[bug] llama-index callback not able to retain multiple concurrent traces

There are a few issues that are intertwined (one by us and two by llama-index).

Our callback implementation can't handle multiple concurrent traces.
- To do this we need to rely on trace_map to differentiate concurrent spans from separate traces.
The trace_map from llama-index can't handle multiple concurrent traces.
- It seems to be able to retain only one of traces when there are supposed to be multiple.
The trace_map from llama-index is sometimes empty when end_trace is called.
- This is a problem because we need to rely on trace_map to evict spans by the traces they belong to.

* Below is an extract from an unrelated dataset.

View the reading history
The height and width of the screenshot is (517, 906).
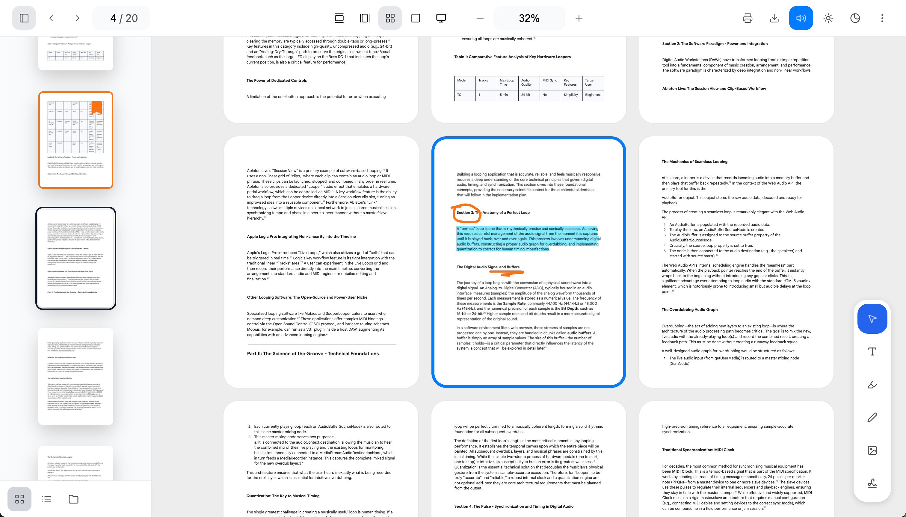[x=855, y=18]
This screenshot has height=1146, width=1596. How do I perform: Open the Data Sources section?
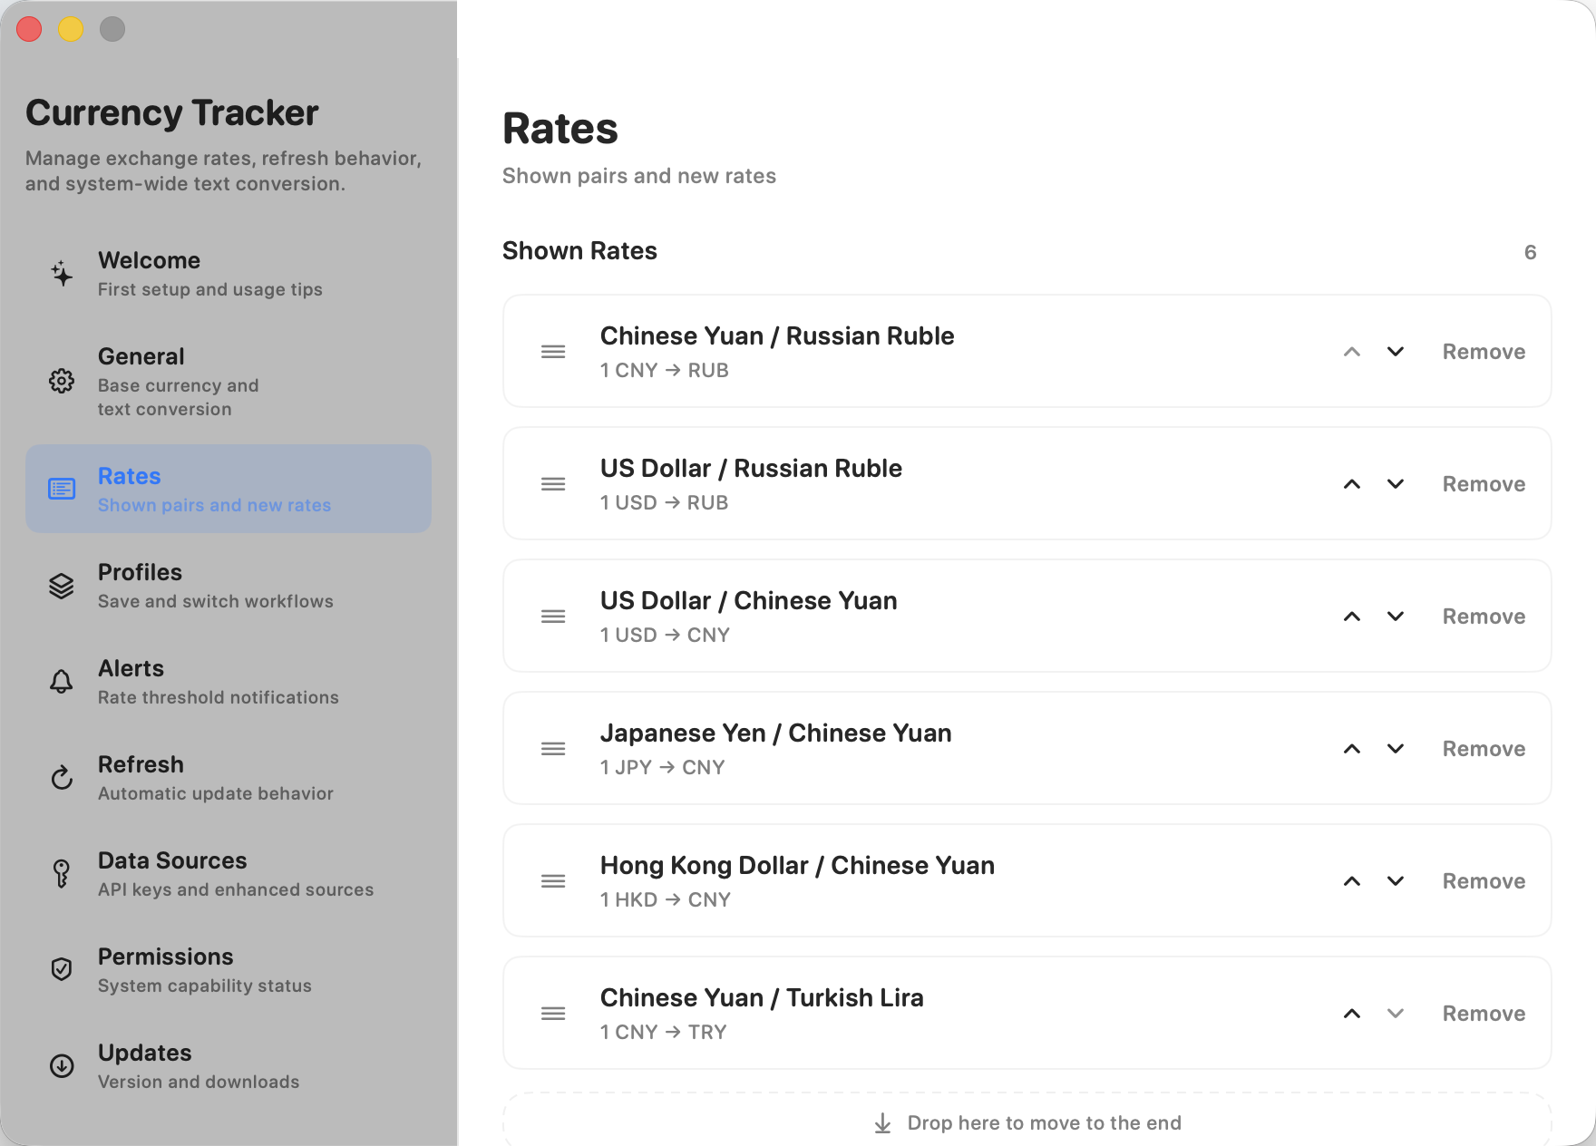click(x=229, y=874)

No. 2 can be shown by llama-index's debug handler:

llama_index.core.global_handler = LlamaDebugHandler(print_trace_on_end=True)

The output from the debug handler shows that all concurrent traces have identical timing. This is due to the fact that the trace_map variable in llama-index can only retain a single set of traces. This is a problem for us regarding issue No. 1 above because we have no way to differentiate concurrent spans other than relying on llama-index's trace_map input.

Below is code for testing async concurrent tracing.

import asyncio

import chromadb
from llama_index.core import SimpleDirectoryReader, StorageContext, VectorStoreIndex
from llama_index.vector_stores.chroma import ChromaVectorStore
from openinference.instrumentation.llama_index import LlamaIndexInstrumentor
from opentelemetry import trace as trace_api
from opentelemetry.exporter.otlp.proto.http.trace_exporter import OTLPSpanExporter
from opentelemetry.sdk import trace as trace_sdk
from opentelemetry.sdk.trace.export import SimpleSpanProcessor

endpoint = "http://127.0.0.1:6006/v1/traces"
tracer_provider = trace_sdk.TracerProvider()
trace_api.set_tracer_provider(tracer_provider)
tracer_provider.add_span_processor(SimpleSpanProcessor(OTLPSpanExporter(endpoint)))

LlamaIndexInstrumentor().instrument()
# llama_index.core.global_handler = LlamaDebugHandler(print_trace_on_end=True)

chroma_client = chromadb.EphemeralClient()
chroma_collection = chroma_client.create_collection("essays")
documents = SimpleDirectoryReader("./data/paul_graham/").load_data()
vector_store = ChromaVectorStore(chroma_collection)
storage_context = StorageContext.from_defaults(vector_store=vector_store)
index = VectorStoreIndex.from_documents(documents, storage_context=storage_context)

async def main():
    tasks = [
        query_engine.aquery("What did the author do growing up?"),
        query_engine.aquery("Who is the author?"),
        query_engine.aquery("Where did the author go to college?"),
        query_engine.aquery("Where is the author's hometown?"),
    ]
    return await asyncio.gather(*tasks)

if __name__ == "__main__":
    query_engine = index.as_query_engine()
    asyncio.run(main())

Based on the information you've provided, it seems like the issue lies in the inability of the trace_map and the llama-index callback to handle multiple concurrent traces. This is causing all concurrent traces to have identical timing, which is problematic for differentiating between concurrent spans.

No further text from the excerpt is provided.